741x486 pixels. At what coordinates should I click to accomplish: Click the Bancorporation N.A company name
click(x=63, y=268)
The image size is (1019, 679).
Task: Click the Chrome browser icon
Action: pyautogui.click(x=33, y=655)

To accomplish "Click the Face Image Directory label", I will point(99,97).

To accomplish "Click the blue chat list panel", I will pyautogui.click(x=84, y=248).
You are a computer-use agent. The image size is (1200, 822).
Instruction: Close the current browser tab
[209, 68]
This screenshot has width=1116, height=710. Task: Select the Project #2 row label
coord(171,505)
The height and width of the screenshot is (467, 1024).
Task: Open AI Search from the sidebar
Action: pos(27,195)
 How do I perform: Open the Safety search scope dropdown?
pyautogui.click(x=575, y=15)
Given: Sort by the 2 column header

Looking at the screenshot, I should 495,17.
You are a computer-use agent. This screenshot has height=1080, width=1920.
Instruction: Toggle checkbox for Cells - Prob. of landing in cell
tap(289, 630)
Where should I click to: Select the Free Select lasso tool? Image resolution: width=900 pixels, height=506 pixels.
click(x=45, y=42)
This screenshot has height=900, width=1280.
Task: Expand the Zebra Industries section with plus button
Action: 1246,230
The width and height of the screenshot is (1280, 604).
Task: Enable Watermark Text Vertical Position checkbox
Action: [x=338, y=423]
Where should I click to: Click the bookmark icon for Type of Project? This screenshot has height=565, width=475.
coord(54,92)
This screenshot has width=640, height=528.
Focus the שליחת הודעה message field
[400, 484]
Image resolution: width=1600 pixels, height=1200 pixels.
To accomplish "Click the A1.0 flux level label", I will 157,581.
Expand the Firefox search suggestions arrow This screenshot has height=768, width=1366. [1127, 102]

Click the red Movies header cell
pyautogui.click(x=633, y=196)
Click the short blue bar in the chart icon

=-=-=-=-=

- **What to do**:
Count how many lines in the data contain the word "blue", giving the number without comment.

- **Expected answer**:
2